Double-check your rates here. That may be a standard rate; for me, the recommended maximum rate was 6 lb/M (if I recall correctly...)



Greensby said:


> Scotts Starter + Weed killer


I'm assuming that you mean Scott's starter cut with mesotrione/tenacity? If so, that is definitely the way to go.


Greensby said:


> One thought I did have here is to rent a roller. I have seen mixed opinions on this, so I would be interested to hear what you guys think


In general, anything that improves seed-to-soil contact is a good thing. The seed roller can definitely do that. With 7K sqft, it might be unnecessary if you have the time/tools/energy to make sure that the seed is resting comfortably in the soil. On the other hand, my roller was inexpensive to rent, fun to maneuver, and provided peace of mind (which sounds irrelevant, but it means a lot during the reno process)


Greensby said:


> The thinking here is that if (when) I do go the in-ground route, that at least I will be able to use the heads I already have.


.
If you are using hoses and heads, plan out your layout now so that you can ensure even coverage. That will save you time and stress down the road.


Greensby said:


> I'm planning on water 3 times a day (10AM, 1PM, 4 PM) until I start to see sprouts


That sounds about right, but be prepared to vary depending on temperatures. In my experience, the watering schedule is tricky and may need to be adjusted. The guiding principle should be moist but not overly wet. I'm not sure how to advise regarding KBG and the watering needs during the pout.


----------



## ericgautier (Apr 22, 2017)

@Greensby sounds like you did your homework. :thumbsup: Plan is solid.
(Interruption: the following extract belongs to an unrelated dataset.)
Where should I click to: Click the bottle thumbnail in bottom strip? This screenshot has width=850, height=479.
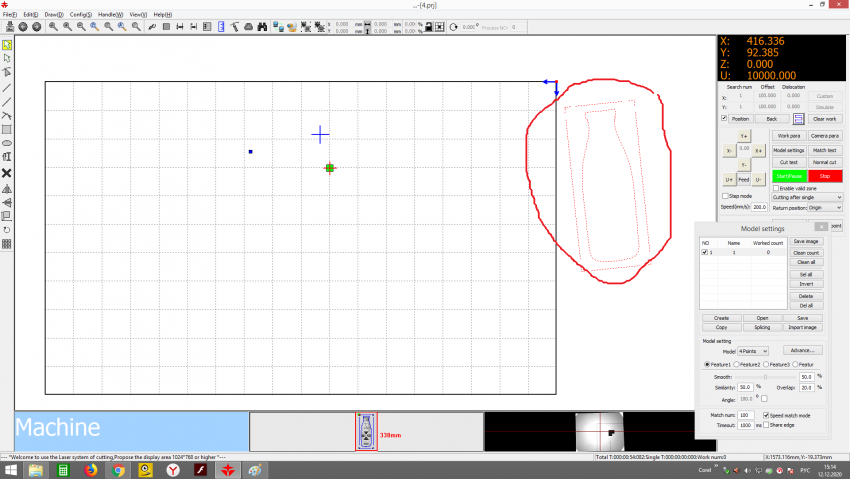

Sharing my journal entries from when I did my backyard (8k) tttf + kbg reno.



> 8/16 - Seed down!!!
> 
> Notes:
> - sprayed BLSC + KH
> ...


Hope that helps.


----------



## vnephologist (Aug 4, 2017)

Welcome @Greensby, I see you've done your research. I agree with @social port and @ericgautier that this plan looks really solid, just be ready to adjust timing based on weather conditions. I just have a question and a couple of comments:

Cultivars - what kind of sunlight do you get? 4th Millennium and Traverse 2 should do very well, especially if you have some shade. If you have any areas in full sun, you may want to think about adding Raptor III. Now, for the KBG... it can be done, but will require more water than your TTTF in the transition zone. This may make you more susceptible to Brown Patch and other fungus (but also manageable). Midnight is definitely a solid choice, but you may want to consider Midnight's offspring, Mazama, instead. There are slightly better performing cultivars in the Transition, but they'll be lighter in color than your TTTF unless you want to regularly apply PGR & Iron. Keep in mind that TTTF's quick germination (comparatively) is going to definitely lower your KBG germination and survival (see more below).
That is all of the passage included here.